● WHAT TO DO:
Nothing should be output except the lines from the top of the material below through the line that contains "Click the Преобразовать", each exactly as written.

====

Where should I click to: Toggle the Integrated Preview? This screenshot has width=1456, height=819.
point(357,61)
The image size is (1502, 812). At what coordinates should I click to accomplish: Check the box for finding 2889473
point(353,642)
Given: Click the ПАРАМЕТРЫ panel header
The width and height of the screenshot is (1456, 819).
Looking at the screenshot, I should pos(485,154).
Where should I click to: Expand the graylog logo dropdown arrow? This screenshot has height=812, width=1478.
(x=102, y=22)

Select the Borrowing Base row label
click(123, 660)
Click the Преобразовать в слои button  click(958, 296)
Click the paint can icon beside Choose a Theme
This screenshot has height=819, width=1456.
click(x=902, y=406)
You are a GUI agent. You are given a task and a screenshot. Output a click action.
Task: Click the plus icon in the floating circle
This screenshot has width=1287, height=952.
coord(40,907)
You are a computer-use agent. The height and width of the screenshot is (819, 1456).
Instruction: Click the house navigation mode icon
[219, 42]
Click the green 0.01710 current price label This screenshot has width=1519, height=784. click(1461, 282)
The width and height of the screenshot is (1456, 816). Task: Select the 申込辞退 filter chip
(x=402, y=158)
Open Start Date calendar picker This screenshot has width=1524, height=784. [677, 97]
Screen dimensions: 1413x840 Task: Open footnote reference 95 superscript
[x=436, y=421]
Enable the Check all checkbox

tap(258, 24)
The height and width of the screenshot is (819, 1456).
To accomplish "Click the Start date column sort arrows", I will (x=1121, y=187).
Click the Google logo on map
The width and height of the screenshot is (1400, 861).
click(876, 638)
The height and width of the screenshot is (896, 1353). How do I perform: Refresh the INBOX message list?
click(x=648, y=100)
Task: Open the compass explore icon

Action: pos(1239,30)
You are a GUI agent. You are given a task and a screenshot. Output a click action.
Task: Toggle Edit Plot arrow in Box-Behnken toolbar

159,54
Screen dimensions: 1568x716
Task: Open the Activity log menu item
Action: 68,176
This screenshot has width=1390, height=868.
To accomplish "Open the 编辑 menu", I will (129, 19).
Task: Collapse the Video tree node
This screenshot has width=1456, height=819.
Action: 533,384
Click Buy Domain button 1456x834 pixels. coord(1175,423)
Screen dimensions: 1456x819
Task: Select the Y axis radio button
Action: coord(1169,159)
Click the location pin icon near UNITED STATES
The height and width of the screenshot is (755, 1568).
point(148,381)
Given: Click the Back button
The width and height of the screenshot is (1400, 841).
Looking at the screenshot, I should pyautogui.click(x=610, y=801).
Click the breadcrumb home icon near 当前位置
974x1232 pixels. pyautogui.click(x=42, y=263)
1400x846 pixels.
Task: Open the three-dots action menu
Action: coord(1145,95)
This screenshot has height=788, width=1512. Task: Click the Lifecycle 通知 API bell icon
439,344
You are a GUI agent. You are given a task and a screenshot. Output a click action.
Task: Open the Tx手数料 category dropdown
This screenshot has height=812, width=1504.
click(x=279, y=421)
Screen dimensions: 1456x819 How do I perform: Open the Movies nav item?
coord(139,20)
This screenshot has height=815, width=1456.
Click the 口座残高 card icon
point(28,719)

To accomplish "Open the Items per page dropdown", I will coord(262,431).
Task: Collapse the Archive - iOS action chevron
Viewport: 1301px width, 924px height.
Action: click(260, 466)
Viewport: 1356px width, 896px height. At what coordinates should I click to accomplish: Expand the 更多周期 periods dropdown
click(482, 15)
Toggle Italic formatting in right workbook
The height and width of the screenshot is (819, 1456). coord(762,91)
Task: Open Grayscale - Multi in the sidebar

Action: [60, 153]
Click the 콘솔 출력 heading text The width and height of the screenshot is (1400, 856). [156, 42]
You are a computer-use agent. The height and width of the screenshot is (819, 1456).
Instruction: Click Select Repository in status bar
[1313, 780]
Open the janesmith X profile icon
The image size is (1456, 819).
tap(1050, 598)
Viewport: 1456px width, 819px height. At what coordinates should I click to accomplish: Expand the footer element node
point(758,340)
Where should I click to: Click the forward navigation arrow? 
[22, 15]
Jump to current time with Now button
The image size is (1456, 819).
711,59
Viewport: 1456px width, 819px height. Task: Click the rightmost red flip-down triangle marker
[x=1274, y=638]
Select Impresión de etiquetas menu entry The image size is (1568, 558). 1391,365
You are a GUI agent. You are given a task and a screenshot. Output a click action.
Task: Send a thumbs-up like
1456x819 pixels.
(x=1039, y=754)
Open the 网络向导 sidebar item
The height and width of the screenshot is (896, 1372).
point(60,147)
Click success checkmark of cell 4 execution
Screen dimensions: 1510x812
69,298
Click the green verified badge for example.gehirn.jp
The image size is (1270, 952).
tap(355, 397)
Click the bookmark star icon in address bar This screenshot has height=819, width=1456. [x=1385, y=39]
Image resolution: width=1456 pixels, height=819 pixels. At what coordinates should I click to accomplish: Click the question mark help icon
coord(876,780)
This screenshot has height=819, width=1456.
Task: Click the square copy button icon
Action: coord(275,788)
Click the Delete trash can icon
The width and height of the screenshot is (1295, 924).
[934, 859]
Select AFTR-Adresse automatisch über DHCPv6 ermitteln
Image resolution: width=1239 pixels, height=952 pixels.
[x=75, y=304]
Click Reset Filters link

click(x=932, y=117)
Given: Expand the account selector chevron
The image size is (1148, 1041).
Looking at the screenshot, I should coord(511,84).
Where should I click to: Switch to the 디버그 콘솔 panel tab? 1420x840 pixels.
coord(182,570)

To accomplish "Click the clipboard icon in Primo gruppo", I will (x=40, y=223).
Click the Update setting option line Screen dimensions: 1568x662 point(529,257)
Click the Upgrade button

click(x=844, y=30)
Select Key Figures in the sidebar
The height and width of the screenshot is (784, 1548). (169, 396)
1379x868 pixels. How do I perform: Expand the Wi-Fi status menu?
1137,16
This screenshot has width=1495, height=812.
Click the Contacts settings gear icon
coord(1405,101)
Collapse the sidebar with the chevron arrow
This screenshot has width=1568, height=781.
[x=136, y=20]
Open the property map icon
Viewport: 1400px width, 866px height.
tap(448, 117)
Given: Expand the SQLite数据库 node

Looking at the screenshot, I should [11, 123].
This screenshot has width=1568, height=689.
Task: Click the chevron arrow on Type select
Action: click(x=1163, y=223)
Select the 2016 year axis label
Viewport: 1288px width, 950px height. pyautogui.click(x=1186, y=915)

====

● ANSWER BOX:
Where should I click to: Toggle the Integrated Preview? This screenshot has width=1456, height=819.
point(357,61)
The image size is (1502, 812). At what coordinates should I click to accomplish: Check the box for finding 2889473
point(353,642)
Given: Click the ПАРАМЕТРЫ panel header
The width and height of the screenshot is (1456, 819).
Looking at the screenshot, I should pos(485,154).
Where should I click to: Expand the graylog logo dropdown arrow? This screenshot has height=812, width=1478.
(x=102, y=22)

Select the Borrowing Base row label
click(123, 660)
Click the Преобразовать в слои button  click(958, 296)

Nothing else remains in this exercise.